Uruguay’s Office of Foreign Ministry urged its citizens to “take precautions” when visiting the U.S. because of “growing indiscriminate violence, mostly for hate crimes, including racism and discrimination, which cost the lives of more than 250 people in the first seven months of this year.”
The Uruguayan notice specifically cited “indiscriminate possession of firearms by the population” and the “impossibility of authorities to prevent these situations” among some of the reasons travelers should “avoid places that have a large concentration of people.”
Uruguay’s warning suggested avoiding some cities “which are among the 20 most dangerous in the world, such as Detroit, Baltimore and Albuquerque, “according to the Ceoworld Magazine 2019 index.”

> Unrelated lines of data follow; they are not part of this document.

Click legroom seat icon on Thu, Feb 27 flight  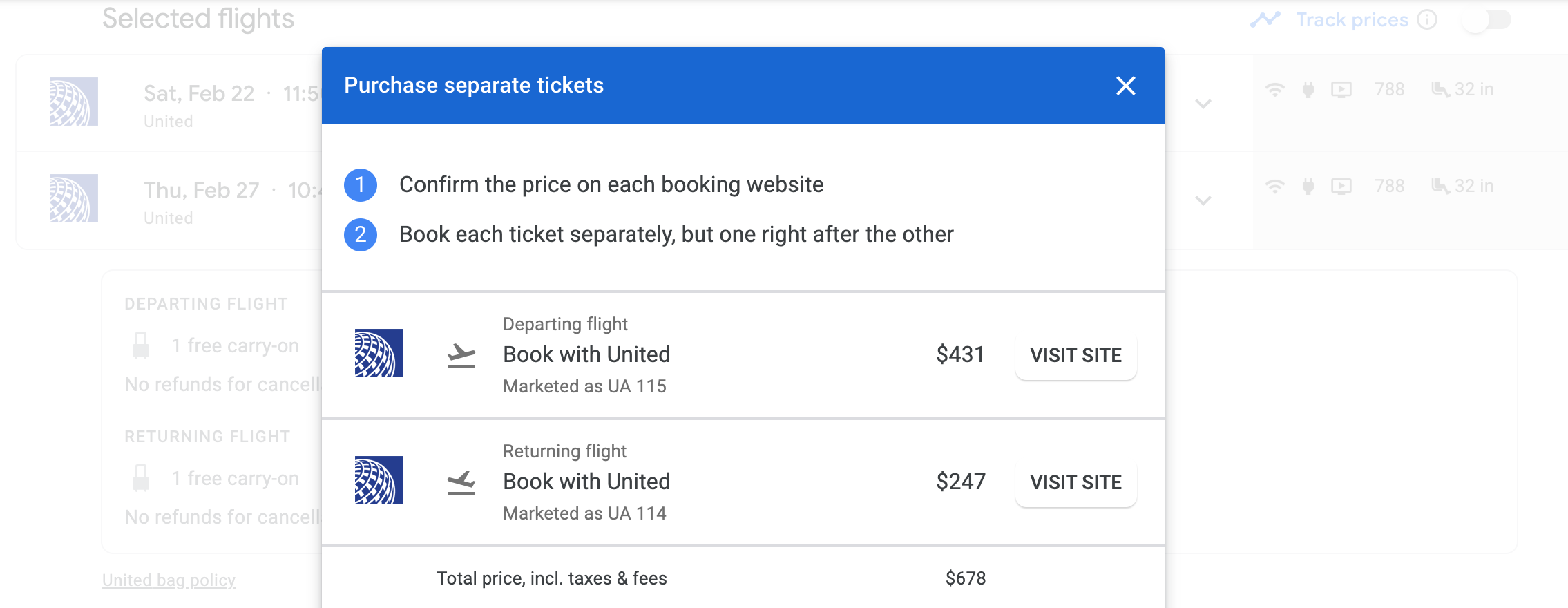(1440, 186)
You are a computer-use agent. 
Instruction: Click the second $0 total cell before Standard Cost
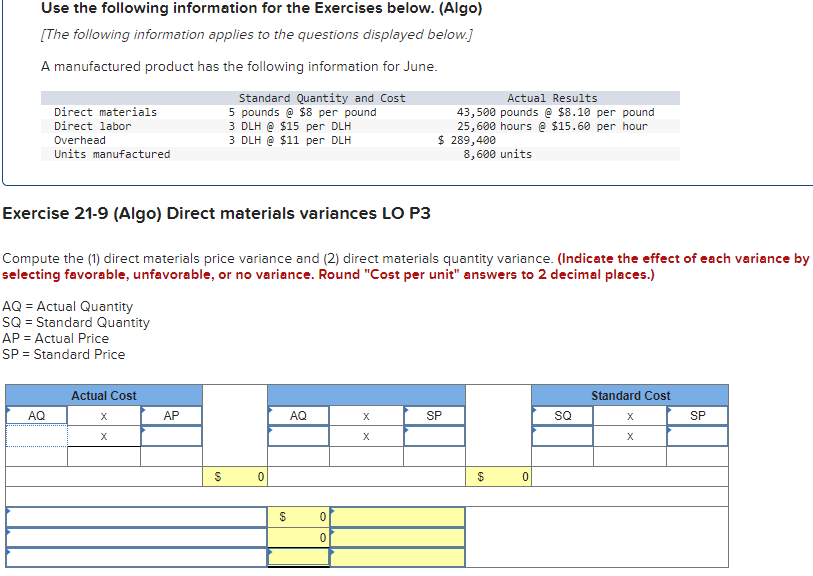point(500,477)
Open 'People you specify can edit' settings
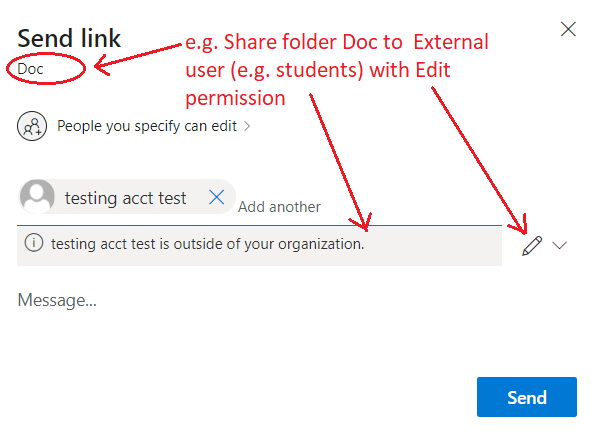Viewport: 595px width, 433px height. click(x=147, y=126)
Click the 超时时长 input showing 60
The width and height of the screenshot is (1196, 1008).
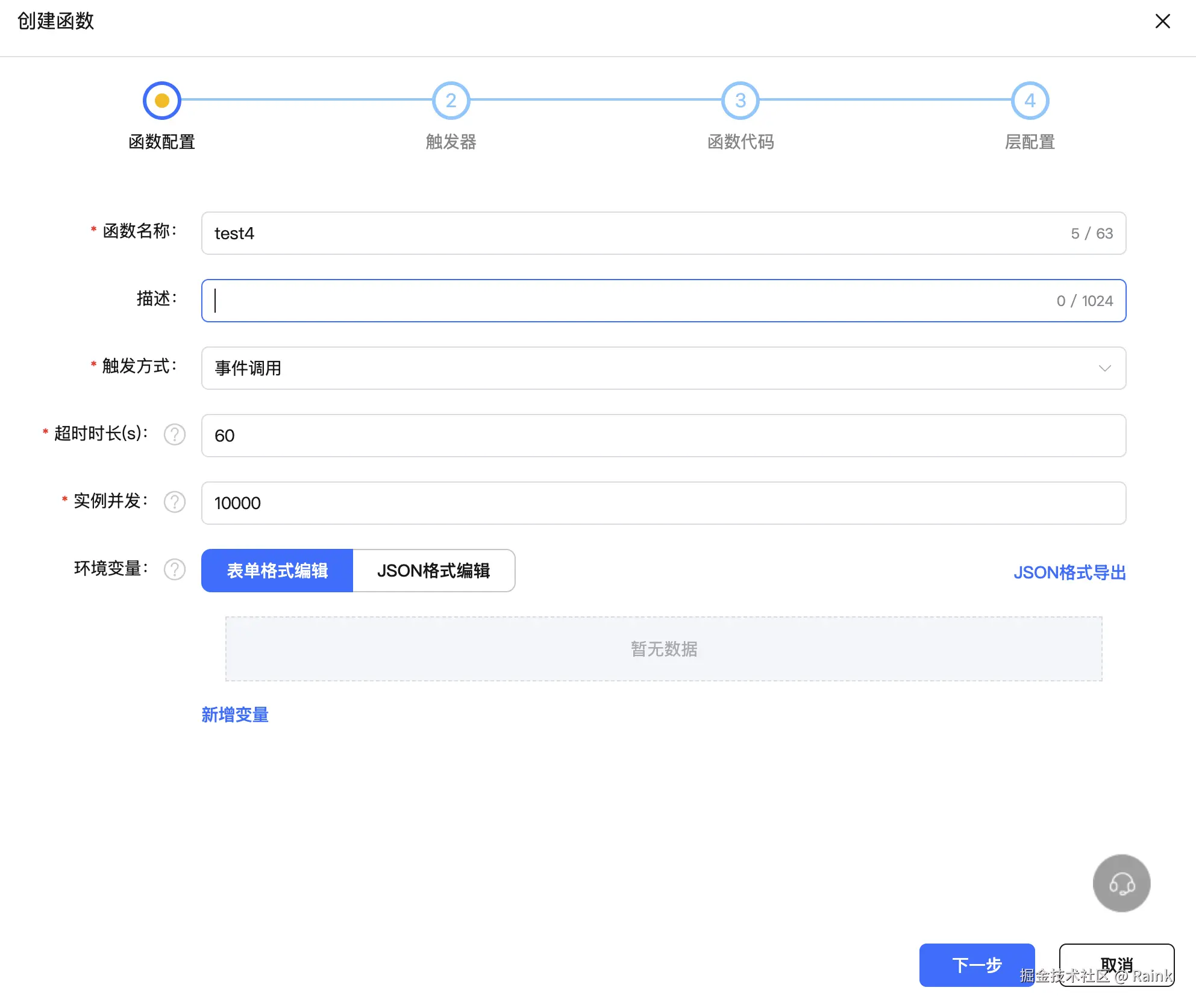[663, 436]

The Venezuelan government advised its citizens to “avoid visiting some cities that are among the 20 most dangerous in the world,” including Cleveland, Detroit, Baltimore, St. Louis, Oakland, Memphis, Birmingham, Atlanta, Stockton and Buffalo, “according to Forbes (2019).”
RT @jaarreaza: COMMUNIQUÉ | We warn Venezuelans, living in or aiming to travel to the U.S., to be extra careful or to postpone their travel, given the recent proliferation of violent acts and hate crimes. pic.twitter.com/oxiIUGF9qY
— Nicolás Maduro (@maduro_en) August 5, 2019
The Japanese Consul in Detroit also published an alert on Sunday that said Japanese nationals “should be aware of potential for gunfire” everywhere in the U.S., which they described as a “gun society,” according to the Los Angeles Times.
The advisories come after two deadly shooting attacks in the U.S. in the span of less than 24 hours over the weekend. A gunman opened fire at a Walmart in El Paso, Texas, on Saturday, killing 22 people and wounding dozens of others. Just hours later, nine people were killed when a gunman sprayed bullets into a crowd of people in Dayton, Ohio.
The U.S. State Department gives Venezuela its highest travel advisory, Level 4: Do Not Travel, citing “crime, civil unrest, poor health infrastructure, kidnapping, and arbitrary arrest and detention of U.S. citizens, CNN reported.
Uruguay is listed as a Level 2: Exercise Increased Caution on the State Department’s travel advisory list, “due to crime.”